Nie jestem wielkim fanem komiksów, ale czytam niektóre serie z ogromną przyjemnością, jak choćby Hellboya albo Preachera. Kupiłbym Sandmana, ale ceny są zawrotne.
Na systemy RPG pora przyszła zdecydowanie później, kiedy wprosiłem się na sesję Wiedźmina. System zarzuciłem, kiedy nieco okrzepłem i byłem w stanie obiektywnie go ocenić. Potem były, a jakże, D&D, a po nich Wampir: Maskarada, w którym pozostawałem najdłużej. Urzekł mnie Mag: Wstąpienie, który uważam za najlepszy system EVER. Wstyd mi, że nie znam i nie grałem w Warhammera, ale nigdy nie miałem takiej okazji. Pozostaję dzieckiem WoDa.
Przy komputerze nie ograniczam się do cRPG, zdarza mi się przejść jakiegoś shootera, pograć w RTSa albo narzekać na kolejną część NFS. Ostatnio ciągnie mnie do przygodówek. Głupio się przyznawać, ale mam spore zaległości w dziedzinie klasyki cRPG. Ostatnio często zdarza mi się ślinić do pięknej grafiki.

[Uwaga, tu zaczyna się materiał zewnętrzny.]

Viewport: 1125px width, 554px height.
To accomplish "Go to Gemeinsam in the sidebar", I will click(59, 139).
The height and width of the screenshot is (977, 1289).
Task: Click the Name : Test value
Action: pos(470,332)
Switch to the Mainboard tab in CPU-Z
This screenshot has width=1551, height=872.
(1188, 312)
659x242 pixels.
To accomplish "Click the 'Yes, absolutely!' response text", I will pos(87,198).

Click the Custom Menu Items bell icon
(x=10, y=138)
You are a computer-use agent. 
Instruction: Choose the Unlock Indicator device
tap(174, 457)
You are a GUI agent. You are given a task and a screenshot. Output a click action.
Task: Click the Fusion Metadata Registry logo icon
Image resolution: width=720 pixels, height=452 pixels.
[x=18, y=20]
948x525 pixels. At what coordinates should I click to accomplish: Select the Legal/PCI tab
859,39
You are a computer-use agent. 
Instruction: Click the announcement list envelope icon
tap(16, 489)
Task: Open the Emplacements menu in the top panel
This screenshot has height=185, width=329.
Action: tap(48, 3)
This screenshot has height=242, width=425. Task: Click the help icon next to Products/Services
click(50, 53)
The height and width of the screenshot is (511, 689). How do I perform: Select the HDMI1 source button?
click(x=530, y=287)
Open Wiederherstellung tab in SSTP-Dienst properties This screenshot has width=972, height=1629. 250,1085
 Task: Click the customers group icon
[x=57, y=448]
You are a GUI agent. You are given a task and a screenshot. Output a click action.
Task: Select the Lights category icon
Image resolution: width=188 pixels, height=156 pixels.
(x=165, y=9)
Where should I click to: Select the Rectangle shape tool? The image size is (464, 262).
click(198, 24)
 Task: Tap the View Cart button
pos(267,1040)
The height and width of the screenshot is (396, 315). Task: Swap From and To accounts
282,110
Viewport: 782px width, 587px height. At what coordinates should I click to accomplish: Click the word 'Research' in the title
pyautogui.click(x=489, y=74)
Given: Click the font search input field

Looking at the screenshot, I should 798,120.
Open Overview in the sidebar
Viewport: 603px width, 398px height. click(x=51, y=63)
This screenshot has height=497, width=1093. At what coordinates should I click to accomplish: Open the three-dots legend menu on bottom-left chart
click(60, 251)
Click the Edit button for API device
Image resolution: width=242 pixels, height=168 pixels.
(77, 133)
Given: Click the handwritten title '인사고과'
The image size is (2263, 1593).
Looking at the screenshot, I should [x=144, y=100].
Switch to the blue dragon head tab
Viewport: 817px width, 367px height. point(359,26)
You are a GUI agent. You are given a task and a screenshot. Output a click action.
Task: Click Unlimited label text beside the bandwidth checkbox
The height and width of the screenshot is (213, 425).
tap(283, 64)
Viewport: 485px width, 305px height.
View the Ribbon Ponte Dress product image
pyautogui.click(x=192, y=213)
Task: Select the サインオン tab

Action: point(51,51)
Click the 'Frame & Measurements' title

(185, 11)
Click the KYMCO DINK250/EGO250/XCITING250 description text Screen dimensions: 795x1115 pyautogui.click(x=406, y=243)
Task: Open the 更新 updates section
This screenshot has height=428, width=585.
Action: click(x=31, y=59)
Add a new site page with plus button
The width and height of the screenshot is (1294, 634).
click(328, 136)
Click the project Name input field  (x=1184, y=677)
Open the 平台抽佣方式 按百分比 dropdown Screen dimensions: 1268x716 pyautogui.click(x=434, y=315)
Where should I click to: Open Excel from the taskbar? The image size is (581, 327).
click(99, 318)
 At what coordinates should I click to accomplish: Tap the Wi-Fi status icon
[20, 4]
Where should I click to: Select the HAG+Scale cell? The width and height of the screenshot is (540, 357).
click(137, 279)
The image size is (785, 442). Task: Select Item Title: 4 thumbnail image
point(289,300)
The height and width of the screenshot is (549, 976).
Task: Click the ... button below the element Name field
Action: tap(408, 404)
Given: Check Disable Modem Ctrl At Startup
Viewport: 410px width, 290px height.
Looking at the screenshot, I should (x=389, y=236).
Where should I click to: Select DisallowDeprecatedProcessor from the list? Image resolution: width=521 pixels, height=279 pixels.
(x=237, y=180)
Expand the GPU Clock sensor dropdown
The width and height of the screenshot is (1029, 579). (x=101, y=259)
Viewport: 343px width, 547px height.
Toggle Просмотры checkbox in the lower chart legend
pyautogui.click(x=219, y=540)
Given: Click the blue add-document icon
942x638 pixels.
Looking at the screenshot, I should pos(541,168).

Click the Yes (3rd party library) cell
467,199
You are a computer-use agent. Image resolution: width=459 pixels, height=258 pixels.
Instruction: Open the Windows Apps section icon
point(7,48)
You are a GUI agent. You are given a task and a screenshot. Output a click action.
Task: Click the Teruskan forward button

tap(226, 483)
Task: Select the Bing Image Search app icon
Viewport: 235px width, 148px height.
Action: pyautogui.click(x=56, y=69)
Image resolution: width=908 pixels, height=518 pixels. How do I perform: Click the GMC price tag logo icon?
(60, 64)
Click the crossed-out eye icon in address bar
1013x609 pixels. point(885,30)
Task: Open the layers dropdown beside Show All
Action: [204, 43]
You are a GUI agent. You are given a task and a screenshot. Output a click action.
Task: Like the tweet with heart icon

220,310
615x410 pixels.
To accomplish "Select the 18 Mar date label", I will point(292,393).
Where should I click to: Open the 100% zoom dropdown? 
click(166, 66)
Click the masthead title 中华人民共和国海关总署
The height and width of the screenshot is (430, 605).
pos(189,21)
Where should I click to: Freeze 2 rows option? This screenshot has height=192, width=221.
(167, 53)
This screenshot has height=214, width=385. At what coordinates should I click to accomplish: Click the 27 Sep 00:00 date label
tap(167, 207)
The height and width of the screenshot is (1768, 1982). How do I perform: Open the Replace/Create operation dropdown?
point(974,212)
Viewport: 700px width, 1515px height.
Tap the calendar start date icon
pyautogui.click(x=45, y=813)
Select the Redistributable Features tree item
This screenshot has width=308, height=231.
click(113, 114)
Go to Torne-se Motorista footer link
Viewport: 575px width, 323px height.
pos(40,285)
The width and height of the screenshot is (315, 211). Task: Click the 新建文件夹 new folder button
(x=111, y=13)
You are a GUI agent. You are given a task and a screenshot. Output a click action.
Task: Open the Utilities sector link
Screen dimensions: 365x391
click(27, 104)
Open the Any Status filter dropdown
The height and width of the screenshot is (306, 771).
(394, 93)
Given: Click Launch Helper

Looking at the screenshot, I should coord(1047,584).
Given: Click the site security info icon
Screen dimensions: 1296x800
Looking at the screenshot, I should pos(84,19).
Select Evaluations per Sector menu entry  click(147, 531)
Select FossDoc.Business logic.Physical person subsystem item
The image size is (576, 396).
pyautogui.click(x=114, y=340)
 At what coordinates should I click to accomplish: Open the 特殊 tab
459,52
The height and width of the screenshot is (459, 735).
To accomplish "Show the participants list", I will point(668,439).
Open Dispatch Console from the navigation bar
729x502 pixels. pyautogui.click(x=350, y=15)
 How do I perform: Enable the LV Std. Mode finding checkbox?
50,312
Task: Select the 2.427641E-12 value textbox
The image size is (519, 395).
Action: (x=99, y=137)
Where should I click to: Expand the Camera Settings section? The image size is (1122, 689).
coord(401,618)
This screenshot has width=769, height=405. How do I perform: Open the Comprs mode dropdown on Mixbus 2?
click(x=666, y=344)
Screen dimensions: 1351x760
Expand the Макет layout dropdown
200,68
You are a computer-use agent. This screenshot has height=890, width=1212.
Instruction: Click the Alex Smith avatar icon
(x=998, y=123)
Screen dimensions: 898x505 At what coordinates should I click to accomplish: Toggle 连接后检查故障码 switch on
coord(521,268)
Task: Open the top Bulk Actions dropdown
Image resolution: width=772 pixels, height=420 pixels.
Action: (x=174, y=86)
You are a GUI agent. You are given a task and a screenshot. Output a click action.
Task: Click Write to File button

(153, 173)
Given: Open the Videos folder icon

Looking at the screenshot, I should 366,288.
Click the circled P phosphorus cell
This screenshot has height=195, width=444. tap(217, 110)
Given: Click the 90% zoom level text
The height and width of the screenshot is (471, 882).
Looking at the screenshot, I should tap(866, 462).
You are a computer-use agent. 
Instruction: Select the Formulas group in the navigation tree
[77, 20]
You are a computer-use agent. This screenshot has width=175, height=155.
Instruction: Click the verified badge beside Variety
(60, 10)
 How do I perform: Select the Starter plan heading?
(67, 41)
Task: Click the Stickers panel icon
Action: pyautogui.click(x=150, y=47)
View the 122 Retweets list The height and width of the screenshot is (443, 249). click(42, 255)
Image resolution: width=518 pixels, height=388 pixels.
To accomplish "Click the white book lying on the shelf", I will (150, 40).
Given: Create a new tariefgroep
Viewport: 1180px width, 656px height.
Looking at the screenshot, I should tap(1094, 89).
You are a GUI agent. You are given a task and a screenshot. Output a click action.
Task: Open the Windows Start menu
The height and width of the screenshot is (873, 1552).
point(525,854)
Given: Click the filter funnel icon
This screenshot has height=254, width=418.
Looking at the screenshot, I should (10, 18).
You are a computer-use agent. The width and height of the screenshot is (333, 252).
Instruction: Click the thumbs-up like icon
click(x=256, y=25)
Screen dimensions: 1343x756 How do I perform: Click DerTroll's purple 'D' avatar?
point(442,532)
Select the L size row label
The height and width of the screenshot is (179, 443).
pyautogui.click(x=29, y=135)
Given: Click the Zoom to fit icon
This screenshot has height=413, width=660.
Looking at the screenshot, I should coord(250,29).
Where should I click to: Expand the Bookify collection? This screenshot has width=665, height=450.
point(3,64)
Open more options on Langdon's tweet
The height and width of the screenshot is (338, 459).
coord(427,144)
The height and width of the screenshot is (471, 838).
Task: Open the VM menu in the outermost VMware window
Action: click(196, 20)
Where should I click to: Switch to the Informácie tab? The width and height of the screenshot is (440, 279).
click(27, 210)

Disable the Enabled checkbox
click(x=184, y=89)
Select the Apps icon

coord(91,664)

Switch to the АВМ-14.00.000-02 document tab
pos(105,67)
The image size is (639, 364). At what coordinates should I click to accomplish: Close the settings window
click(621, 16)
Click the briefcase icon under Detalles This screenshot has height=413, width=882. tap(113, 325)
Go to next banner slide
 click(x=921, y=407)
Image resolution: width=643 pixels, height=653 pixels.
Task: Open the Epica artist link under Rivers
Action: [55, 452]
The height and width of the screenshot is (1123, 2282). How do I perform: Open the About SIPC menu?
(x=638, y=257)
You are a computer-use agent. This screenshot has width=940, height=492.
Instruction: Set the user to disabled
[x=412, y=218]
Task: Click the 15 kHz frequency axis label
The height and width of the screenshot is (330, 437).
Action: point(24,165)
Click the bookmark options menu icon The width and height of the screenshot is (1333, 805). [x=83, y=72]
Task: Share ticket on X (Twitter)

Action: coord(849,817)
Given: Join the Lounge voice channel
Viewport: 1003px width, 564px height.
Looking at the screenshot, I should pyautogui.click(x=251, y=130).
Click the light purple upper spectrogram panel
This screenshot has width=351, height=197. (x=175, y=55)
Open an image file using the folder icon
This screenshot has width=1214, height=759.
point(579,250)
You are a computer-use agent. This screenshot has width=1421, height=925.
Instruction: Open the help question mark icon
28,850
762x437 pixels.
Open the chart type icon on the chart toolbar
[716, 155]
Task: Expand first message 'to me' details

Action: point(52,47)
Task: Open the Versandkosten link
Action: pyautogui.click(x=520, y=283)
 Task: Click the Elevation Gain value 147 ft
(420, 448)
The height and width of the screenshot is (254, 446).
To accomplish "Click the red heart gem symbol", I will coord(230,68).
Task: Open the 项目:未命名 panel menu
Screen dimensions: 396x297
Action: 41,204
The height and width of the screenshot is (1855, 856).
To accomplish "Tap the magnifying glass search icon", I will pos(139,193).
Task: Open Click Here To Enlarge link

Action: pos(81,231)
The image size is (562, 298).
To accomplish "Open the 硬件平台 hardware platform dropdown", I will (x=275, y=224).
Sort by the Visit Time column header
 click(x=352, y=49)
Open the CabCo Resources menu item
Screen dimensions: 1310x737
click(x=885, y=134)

Chociaż zacząłem dawno temu, oglądam ostatnio nieco anime, jest to sprawka Danego. Znaczy, Dany mi podsyła tytuły, przypominając o istnieniu anime, a ja oglądam inne. Podobnie zresztą jest z innymi filmami - oglądam te, których mi nikt osobiście nie poleca. Uważam też, że Higurashi no Naku Koro Ni jest głupie i wcale nie straszne.